GIVEN TEXT:
What is love? Love is presumed to have an object or recipient; we speak of love for neighbor, self, God, friends, vocations, and more. In this month’s playlist we have put together a diverse range of songs that all profess different objects and recipients of love. Take for example Hoodie Allen’s “All for Me,” listed near the beginning of the playlist. In his opening line Allen sings, “I need someone who’s gonna do it all / Give me love like it’s the only thing I really want…”  The presumption here is that love is precisely what the title says it is, all for me. Allen’s chorus is revealing, “Can you do it all for me?” For Allen, love isn’t about offering himself to someone or something outside himself; it’s about what he can receive. Put simply, love in “All for Me” is entirely conditional. 

But Allen doesn’t have the last say on love in this playlist. We Are Scientists offer us a grace-filled track with their hit “After Hours” declaring that “This door is always open…say that you’ll stay.” Then there’s The 1975 with their song “She’s American,” a powerful track that makes me wonder if love would ever require someone to change, my hunch being no. 

Photo via the1975.com

Overall, this playlist was curated with the intention of helping us think about love in all its madness, wonder, distortion, humanness, and beauty. More often than not we love terribly; we make it all about ourselves, what we can get out of it, what conditions must be met, etc. In short, we love like the law, that is, you are only accepted if such and such is met. As one of my favorite writers on the blogosphere put it “There is no more crushing law than ‘thou shall complete me.” Listen for the tracks that take us beyond this kind of "love," which is really no love at all.

[Saved records]
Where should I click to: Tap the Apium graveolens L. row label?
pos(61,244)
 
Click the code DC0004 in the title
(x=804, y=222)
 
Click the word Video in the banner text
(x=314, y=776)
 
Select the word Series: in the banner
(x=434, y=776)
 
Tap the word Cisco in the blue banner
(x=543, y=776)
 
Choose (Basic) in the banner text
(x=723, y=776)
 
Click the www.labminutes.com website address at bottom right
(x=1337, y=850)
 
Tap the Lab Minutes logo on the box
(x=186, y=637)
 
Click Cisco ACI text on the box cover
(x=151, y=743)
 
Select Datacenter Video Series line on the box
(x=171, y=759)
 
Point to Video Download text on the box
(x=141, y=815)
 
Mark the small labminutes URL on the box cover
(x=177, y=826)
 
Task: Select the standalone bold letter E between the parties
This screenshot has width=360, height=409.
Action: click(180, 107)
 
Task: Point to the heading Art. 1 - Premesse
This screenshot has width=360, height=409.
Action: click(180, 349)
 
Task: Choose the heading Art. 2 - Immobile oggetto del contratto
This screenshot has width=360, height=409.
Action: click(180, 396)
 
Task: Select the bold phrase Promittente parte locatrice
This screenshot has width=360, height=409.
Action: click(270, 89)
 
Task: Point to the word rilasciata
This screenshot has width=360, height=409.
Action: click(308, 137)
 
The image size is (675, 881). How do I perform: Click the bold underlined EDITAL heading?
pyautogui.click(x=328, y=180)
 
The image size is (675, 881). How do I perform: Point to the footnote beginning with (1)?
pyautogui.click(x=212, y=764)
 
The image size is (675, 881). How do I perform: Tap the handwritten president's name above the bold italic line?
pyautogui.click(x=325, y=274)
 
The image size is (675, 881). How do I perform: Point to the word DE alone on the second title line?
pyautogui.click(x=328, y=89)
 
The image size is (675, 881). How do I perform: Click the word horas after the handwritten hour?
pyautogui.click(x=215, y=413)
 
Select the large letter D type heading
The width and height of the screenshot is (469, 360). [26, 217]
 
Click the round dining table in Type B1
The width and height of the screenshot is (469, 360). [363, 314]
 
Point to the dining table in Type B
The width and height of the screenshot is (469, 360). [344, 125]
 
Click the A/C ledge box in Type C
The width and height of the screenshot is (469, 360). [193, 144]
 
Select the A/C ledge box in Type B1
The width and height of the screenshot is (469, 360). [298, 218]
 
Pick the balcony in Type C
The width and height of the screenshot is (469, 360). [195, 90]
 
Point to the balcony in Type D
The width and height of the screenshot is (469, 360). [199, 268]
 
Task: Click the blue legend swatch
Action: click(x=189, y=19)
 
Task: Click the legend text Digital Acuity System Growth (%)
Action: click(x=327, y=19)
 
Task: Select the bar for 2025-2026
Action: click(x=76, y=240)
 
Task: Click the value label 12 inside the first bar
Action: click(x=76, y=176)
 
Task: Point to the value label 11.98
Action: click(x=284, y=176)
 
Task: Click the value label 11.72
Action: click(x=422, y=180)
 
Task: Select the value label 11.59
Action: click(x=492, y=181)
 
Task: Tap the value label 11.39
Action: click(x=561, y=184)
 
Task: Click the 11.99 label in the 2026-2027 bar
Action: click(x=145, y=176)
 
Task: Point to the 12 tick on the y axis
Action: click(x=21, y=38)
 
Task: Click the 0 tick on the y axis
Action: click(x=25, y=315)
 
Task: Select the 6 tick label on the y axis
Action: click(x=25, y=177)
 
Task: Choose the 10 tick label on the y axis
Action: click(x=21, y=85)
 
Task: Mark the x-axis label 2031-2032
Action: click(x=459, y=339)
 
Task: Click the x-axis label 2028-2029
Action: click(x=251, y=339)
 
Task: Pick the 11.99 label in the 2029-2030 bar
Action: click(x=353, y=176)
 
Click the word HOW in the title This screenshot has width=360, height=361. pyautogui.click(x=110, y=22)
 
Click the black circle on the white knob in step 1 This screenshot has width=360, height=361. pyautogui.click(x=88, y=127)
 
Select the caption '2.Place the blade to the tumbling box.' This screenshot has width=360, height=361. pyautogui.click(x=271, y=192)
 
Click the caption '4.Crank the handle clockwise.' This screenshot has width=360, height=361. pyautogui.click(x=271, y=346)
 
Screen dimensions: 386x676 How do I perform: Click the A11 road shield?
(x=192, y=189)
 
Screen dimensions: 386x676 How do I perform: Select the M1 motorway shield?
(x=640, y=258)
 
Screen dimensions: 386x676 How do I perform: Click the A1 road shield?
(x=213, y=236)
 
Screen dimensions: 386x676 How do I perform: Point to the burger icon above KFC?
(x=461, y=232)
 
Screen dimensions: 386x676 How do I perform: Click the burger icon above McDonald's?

STATED PROBLEM 1: Write out the essay on love in full, word for word.
STATED PROBLEM 2: Edit the listing's lines between the one holding "Tap the Lab Minutes logo on the box" and the one holding "Action: click(180, 349)", inclusive, changing "box cover" to "package cover" and leaving everything else as is. Return only those lines.
The listing is unrelated to the essay on love.

TASK SOLUTION 1:
What is love? Love is presumed to have an object or recipient; we speak of love for neighbor, self, God, friends, vocations, and more. In this month’s playlist we have put together a diverse range of songs that all profess different objects and recipients of love. Take for example Hoodie Allen’s “All for Me,” listed near the beginning of the playlist. In his opening line Allen sings, “I need someone who’s gonna do it all / Give me love like it’s the only thing I really want…”  The presumption here is that love is precisely what the title says it is, all for me. Allen’s chorus is revealing, “Can you do it all for me?” For Allen, love isn’t about offering himself to someone or something outside himself; it’s about what he can receive. Put simply, love in “All for Me” is entirely conditional. 

But Allen doesn’t have the last say on love in this playlist. We Are Scientists offer us a grace-filled track with their hit “After Hours” declaring that “This door is always open…say that you’ll stay.” Then there’s The 1975 with their song “She’s American,” a powerful track that makes me wonder if love would ever require someone to change, my hunch being no. 

Photo via the1975.com

Overall, this playlist was curated with the intention of helping us think about love in all its madness, wonder, distortion, humanness, and beauty. More often than not we love terribly; we make it all about ourselves, what we can get out of it, what conditions must be met, etc. In short, we love like the law, that is, you are only accepted if such and such is met. As one of my favorite writers on the blogosphere put it “There is no more crushing law than ‘thou shall complete me.” Listen for the tracks that take us beyond this kind of "love," which is really no love at all.

TASK SOLUTION 2:
Tap the Lab Minutes logo on the box
(x=186, y=637)
 
Click Cisco ACI text on the package cover
(x=151, y=743)
 
Select Datacenter Video Series line on the box
(x=171, y=759)
 
Point to Video Download text on the box
(x=141, y=815)
 
Mark the small labminutes URL on the package cover
(x=177, y=826)
 
Task: Select the standalone bold letter E between the parties
This screenshot has width=360, height=409.
Action: click(180, 107)
 
Task: Point to the heading Art. 1 - Premesse
This screenshot has width=360, height=409.
Action: click(180, 349)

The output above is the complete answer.